■ Stored entries:

....

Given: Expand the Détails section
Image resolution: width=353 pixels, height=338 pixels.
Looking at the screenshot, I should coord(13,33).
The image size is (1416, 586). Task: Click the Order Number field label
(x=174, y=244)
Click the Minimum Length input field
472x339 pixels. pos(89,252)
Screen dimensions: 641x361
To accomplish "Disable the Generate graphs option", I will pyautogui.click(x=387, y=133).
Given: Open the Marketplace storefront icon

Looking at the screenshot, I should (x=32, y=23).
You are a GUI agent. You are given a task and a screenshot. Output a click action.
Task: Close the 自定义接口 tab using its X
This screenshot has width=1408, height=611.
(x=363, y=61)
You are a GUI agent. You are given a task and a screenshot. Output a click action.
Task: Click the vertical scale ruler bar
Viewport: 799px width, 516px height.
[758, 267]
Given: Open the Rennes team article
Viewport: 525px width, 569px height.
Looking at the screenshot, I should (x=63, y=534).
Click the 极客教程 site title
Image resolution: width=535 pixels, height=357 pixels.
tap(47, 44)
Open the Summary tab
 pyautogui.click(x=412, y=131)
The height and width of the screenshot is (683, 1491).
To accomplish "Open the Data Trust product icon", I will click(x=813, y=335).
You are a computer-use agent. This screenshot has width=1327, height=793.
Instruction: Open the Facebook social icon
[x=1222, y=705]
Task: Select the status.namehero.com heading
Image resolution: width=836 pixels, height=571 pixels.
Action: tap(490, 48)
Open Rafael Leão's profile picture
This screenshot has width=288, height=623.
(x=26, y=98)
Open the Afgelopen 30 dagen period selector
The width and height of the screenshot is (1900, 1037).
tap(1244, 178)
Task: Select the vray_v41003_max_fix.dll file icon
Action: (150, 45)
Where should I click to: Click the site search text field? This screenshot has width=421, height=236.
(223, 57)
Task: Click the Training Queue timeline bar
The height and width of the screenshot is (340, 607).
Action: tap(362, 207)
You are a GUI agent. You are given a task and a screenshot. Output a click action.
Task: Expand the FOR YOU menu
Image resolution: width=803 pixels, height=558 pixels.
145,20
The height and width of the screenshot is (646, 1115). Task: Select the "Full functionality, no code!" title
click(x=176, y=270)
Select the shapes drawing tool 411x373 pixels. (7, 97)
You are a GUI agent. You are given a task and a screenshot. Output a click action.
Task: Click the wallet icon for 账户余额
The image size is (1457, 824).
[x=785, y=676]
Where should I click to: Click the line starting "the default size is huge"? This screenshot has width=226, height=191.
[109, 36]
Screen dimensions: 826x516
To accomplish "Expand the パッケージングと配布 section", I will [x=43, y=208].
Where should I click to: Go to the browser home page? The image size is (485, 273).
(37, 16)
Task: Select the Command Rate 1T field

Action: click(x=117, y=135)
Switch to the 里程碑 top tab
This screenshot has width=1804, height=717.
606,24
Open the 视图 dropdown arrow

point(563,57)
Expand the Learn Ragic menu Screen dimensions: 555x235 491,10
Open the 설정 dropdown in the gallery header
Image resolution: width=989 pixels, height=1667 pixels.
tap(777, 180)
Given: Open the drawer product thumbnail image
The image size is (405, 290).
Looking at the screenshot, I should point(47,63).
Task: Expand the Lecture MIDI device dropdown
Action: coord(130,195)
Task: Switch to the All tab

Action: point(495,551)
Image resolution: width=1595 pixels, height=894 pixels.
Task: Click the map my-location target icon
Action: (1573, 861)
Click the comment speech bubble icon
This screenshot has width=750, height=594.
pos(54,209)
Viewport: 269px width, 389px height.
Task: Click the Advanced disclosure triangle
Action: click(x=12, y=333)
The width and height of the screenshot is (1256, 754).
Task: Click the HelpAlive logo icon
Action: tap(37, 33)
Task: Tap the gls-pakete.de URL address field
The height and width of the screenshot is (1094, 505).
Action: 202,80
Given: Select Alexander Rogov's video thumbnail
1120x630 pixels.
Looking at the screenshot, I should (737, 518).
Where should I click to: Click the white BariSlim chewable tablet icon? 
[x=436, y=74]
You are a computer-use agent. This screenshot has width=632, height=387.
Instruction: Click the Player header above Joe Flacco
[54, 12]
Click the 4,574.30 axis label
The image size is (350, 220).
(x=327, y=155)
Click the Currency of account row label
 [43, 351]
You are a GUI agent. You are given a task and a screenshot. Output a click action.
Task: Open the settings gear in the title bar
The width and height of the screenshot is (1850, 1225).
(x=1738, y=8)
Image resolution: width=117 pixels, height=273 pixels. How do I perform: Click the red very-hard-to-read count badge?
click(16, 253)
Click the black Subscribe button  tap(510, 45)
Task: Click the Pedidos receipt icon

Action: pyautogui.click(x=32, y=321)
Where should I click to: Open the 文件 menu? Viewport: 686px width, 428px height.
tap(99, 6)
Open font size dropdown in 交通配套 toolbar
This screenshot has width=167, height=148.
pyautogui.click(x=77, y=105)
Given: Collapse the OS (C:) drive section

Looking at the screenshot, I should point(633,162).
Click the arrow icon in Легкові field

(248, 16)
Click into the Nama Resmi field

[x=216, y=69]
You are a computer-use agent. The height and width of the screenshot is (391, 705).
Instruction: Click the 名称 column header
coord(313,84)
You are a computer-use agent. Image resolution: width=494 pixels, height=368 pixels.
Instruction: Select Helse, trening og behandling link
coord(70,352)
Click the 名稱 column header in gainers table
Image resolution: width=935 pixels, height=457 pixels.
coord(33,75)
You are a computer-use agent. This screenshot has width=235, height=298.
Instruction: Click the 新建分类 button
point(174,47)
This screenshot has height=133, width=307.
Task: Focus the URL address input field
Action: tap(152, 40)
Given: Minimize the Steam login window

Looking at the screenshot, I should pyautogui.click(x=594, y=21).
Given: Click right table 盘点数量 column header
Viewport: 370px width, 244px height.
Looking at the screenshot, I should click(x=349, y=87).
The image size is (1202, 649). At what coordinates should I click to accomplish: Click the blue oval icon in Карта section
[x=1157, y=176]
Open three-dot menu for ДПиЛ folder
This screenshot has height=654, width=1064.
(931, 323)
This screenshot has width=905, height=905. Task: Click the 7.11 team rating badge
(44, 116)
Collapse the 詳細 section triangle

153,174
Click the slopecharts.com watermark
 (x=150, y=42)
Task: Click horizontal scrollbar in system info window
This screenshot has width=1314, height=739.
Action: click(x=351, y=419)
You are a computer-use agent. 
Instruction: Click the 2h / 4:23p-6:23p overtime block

....

■ Given problem: Place every line of the entries above into a JSON list of strings, with one string per line and blank lines omitted.

■ Task answer:
[
  "Given: Expand the Détails section",
  "Image resolution: width=353 pixels, height=338 pixels.",
  "Looking at the screenshot, I should coord(13,33).",
  "The image size is (1416, 586). Task: Click the Order Number field label",
  "(x=174, y=244)",
  "Click the Minimum Length input field",
  "472x339 pixels. pos(89,252)",
  "Screen dimensions: 641x361",
  "To accomplish \"Disable the Generate graphs option\", I will pyautogui.click(x=387, y=133).",
  "Given: Open the Marketplace storefront icon",
  "Looking at the screenshot, I should (x=32, y=23).",
  "You are a GUI agent. You are given a task and a screenshot. Output a click action.",
  "Task: Close the 自定义接口 tab using its X",
  "This screenshot has width=1408, height=611.",
  "(x=363, y=61)",
  "You are a GUI agent. You are given a task and a screenshot. Output a click action.",
  "Task: Click the vertical scale ruler bar",
  "Viewport: 799px width, 516px height.",
  "[758, 267]",
  "Given: Open the Rennes team article",
  "Viewport: 525px width, 569px height.",
  "Looking at the screenshot, I should (x=63, y=534).",
  "Click the 极客教程 site title",
  "Image resolution: width=535 pixels, height=357 pixels.",
  "tap(47, 44)",
  "Open the Summary tab",
  " pyautogui.click(x=412, y=131)",
  "The height and width of the screenshot is (683, 1491).",
  "To accomplish \"Open the Data Trust product icon\", I will click(x=813, y=335).",
  "You are a computer-use agent. This screenshot has width=1327, height=793.",
  "Instruction: Open the Facebook social icon",
  "[x=1222, y=705]",
  "Task: Select the status.namehero.com heading",
  "Image resolution: width=836 pixels, height=571 pixels.",
  "Action: tap(490, 48)",
  "Open Rafael Leão's profile picture",
  "This screenshot has width=288, height=623.",
  "(x=26, y=98)",
  "Open the Afgelopen 30 dagen period selector",
  "The width and height of the screenshot is (1900, 1037).",
  "tap(1244, 178)",
  "Task: Select the vray_v41003_max_fix.dll file icon",
  "Action: (150, 45)",
  "Where should I click to: Click the site search text field? This screenshot has width=421, height=236.",
  "(223, 57)",
  "Task: Click the Training Queue timeline bar",
  "The height and width of the screenshot is (340, 607).",
  "Action: tap(362, 207)",
  "You are a GUI agent. You are given a task and a screenshot. Output a click action.",
  "Task: Expand the FOR YOU menu",
  "Image resolution: width=803 pixels, height=558 pixels.",
  "145,20",
  "The height and width of the screenshot is (646, 1115). Task: Select the \"Full functionality, no code!\" title",
  "click(x=176, y=270)",
  "Select the shapes drawing tool 411x373 pixels. (7, 97)",
  "You are a GUI agent. You are given a task and a screenshot. Output a click action.",
  "Task: Click the wallet icon for 账户余额",
  "The image size is (1457, 824).",
  "[x=785, y=676]",
  "Where should I click to: Click the line starting \"the default size is huge\"? This screenshot has width=226, height=191.",
  "[109, 36]",
  "Screen dimensions: 826x516",
  "To accomplish \"Expand the パッケージングと配布 section\", I will [x=43, y=208].",
  "Where should I click to: Go to the browser home page? The image size is (485, 273).",
  "(37, 16)",
  "Task: Select the Command Rate 1T field",
  "Action: click(x=117, y=135)",
  "Switch to the 里程碑 top tab",
  "This screenshot has width=1804, height=717.",
  "606,24",
  "Open the 视图 dropdown arrow",
  "point(563,57)",
  "Expand the Learn Ragic menu Screen dimensions: 555x235 491,10",
  "Open the 설정 dropdown in the gallery header",
  "Image resolution: width=989 pixels, height=1667 pixels.",
  "tap(777, 180)",
  "Given: Open the drawer product thumbnail image",
  "The image size is (405, 290).",
  "Looking at the screenshot, I should point(47,63).",
  "Task: Expand the Lecture MIDI device dropdown",
  "Action: coord(130,195)",
  "Task: Switch to the All tab",
  "Action: point(495,551)",
  "Image resolution: width=1595 pixels, height=894 pixels.",
  "Task: Click the map my-location target icon",
  "Action: (1573, 861)",
  "Click the comment speech bubble icon",
  "This screenshot has width=750, height=594.",
  "pos(54,209)",
  "Viewport: 269px width, 389px height.",
  "Task: Click the Advanced disclosure triangle",
  "Action: click(x=12, y=333)",
  "The width and height of the screenshot is (1256, 754).",
  "Task: Click the HelpAlive logo icon",
  "Action: tap(37, 33)",
  "Task: Tap the gls-pakete.de URL address field",
  "The height and width of the screenshot is (1094, 505).",
  "Action: 202,80",
  "Given: Select Alexander Rogov's video thumbnail",
  "1120x630 pixels.",
  "Looking at the screenshot, I should (737, 518).",
  "Where should I click to: Click the white BariSlim chewable tablet icon? ",
  "[x=436, y=74]",
  "You are a computer-use agent. This screenshot has width=632, height=387.",
  "Instruction: Click the Player header above Joe Flacco",
  "[54, 12]",
  "Click the 4,574.30 axis label",
  "The image size is (350, 220).",
  "(x=327, y=155)",
  "Click the Currency of account row label",
  " [43, 351]",
  "You are a GUI agent. You are given a task and a screenshot. Output a click action.",
  "Task: Open the settings gear in the title bar",
  "The width and height of the screenshot is (1850, 1225).",
  "(x=1738, y=8)",
  "Image resolution: width=117 pixels, height=273 pixels. How do I perform: Click the red very-hard-to-read count badge?",
  "click(16, 253)",
  "Click the black Subscribe button  tap(510, 45)",
  "Task: Click the Pedidos receipt icon",
  "Action: pyautogui.click(x=32, y=321)",
  "Where should I click to: Open the 文件 menu? Viewport: 686px width, 428px height.",
  "tap(99, 6)",
  "Open font size dropdown in 交通配套 toolbar",
  "This screenshot has width=167, height=148.",
  "pyautogui.click(x=77, y=105)",
  "Given: Collapse the OS (C:) drive section",
  "Looking at the screenshot, I should point(633,162).",
  "Click the arrow icon in Легкові field",
  "(248, 16)",
  "Click into the Nama Resmi field",
  "[x=216, y=69]",
  "You are a computer-use agent. The height and width of the screenshot is (391, 705).",
  "Instruction: Click the 名称 column header",
  "coord(313,84)",
  "You are a computer-use agent. Image resolution: width=494 pixels, height=368 pixels.",
  "Instruction: Select Helse, trening og behandling link",
  "coord(70,352)",
  "Click the 名稱 column header in gainers table",
  "Image resolution: width=935 pixels, height=457 pixels.",
  "coord(33,75)",
  "You are a computer-use agent. This screenshot has width=235, height=298.",
  "Instruction: Click the 新建分类 button",
  "point(174,47)",
  "This screenshot has height=133, width=307.",
  "Task: Focus the URL address input field",
  "Action: tap(152, 40)",
  "Given: Minimize the Steam login window",
  "Looking at the screenshot, I should pyautogui.click(x=594, y=21).",
  "Given: Click right table 盘点数量 column header",
  "Viewport: 370px width, 244px height.",
  "Looking at the screenshot, I should click(x=349, y=87).",
  "The image size is (1202, 649). At what coordinates should I click to accomplish: Click the blue oval icon in Карта section",
  "[x=1157, y=176]",
  "Open three-dot menu for ДПиЛ folder",
  "This screenshot has height=654, width=1064.",
  "(931, 323)",
  "This screenshot has width=905, height=905. Task: Click the 7.11 team rating badge",
  "(44, 116)",
  "Collapse the 詳細 section triangle",
  "153,174",
  "Click the slopecharts.com watermark",
  " (x=150, y=42)",
  "Task: Click horizontal scrollbar in system info window",
  "This screenshot has width=1314, height=739.",
  "Action: click(x=351, y=419)",
  "You are a computer-use agent. ",
  "Instruction: Click the 2h / 4:23p-6:23p overtime block"
]